WHAT THIS TASK INVOLVES → The stretch wanted below opens at the line containing "The image size is (980, 555)." and closes at the line containing "Given: Open Chrome's three-dot overflow menu". Please return it exactly, with no other lines.

DATA SECTION →
▽
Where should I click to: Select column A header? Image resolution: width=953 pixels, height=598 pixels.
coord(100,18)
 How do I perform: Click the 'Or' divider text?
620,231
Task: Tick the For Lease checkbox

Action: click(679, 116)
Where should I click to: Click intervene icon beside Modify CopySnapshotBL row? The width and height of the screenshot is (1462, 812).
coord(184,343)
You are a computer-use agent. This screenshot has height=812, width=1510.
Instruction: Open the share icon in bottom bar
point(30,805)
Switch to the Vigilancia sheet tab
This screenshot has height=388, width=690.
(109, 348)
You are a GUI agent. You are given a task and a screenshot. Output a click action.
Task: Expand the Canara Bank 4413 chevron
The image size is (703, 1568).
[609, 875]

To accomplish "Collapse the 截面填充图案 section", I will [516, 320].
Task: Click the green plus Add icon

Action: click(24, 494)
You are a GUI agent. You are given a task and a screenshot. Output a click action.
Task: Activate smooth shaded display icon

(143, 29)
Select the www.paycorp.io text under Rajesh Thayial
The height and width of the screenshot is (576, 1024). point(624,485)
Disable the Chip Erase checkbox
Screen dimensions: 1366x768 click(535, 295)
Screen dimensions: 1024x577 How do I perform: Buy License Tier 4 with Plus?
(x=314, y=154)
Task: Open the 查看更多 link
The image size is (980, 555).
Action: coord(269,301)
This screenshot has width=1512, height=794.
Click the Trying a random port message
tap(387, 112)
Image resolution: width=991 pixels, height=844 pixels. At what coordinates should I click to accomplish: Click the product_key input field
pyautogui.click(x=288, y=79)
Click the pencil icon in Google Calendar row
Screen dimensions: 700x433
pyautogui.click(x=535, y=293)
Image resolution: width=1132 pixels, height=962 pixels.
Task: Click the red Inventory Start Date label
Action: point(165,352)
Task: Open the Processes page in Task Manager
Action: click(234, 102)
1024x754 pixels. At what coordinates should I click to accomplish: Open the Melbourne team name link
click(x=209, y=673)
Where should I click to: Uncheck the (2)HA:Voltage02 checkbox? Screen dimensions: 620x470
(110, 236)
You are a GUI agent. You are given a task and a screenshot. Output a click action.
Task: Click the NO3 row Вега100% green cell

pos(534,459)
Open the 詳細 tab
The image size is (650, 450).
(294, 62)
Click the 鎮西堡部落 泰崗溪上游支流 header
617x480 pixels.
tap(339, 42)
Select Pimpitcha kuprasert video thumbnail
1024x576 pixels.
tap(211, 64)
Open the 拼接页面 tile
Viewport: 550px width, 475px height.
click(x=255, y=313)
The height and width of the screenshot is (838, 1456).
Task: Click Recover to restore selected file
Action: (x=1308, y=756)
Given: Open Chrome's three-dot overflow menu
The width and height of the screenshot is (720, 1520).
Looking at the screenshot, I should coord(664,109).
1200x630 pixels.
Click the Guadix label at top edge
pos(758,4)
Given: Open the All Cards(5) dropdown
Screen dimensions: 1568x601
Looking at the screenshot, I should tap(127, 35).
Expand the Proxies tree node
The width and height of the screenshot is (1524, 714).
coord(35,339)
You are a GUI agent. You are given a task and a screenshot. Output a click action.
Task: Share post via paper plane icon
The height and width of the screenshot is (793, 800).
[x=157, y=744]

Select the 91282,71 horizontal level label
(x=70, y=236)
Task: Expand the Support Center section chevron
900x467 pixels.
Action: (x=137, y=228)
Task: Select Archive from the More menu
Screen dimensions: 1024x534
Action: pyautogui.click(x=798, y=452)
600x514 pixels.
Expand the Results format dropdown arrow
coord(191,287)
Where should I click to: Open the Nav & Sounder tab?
△
SOLUTION TO THIS TASK →
The image size is (980, 555).
Action: coord(269,301)
This screenshot has width=1512, height=794.
Click the Trying a random port message
tap(387, 112)
Image resolution: width=991 pixels, height=844 pixels. At what coordinates should I click to accomplish: Click the product_key input field
pyautogui.click(x=288, y=79)
Click the pencil icon in Google Calendar row
Screen dimensions: 700x433
pyautogui.click(x=535, y=293)
Image resolution: width=1132 pixels, height=962 pixels.
Task: Click the red Inventory Start Date label
Action: point(165,352)
Task: Open the Processes page in Task Manager
Action: click(234, 102)
1024x754 pixels. At what coordinates should I click to accomplish: Open the Melbourne team name link
click(x=209, y=673)
Where should I click to: Uncheck the (2)HA:Voltage02 checkbox? Screen dimensions: 620x470
(110, 236)
You are a GUI agent. You are given a task and a screenshot. Output a click action.
Task: Click the NO3 row Вега100% green cell

pos(534,459)
Open the 詳細 tab
The image size is (650, 450).
(294, 62)
Click the 鎮西堡部落 泰崗溪上游支流 header
617x480 pixels.
tap(339, 42)
Select Pimpitcha kuprasert video thumbnail
1024x576 pixels.
tap(211, 64)
Open the 拼接页面 tile
Viewport: 550px width, 475px height.
click(x=255, y=313)
The height and width of the screenshot is (838, 1456).
Task: Click Recover to restore selected file
Action: (x=1308, y=756)
Given: Open Chrome's three-dot overflow menu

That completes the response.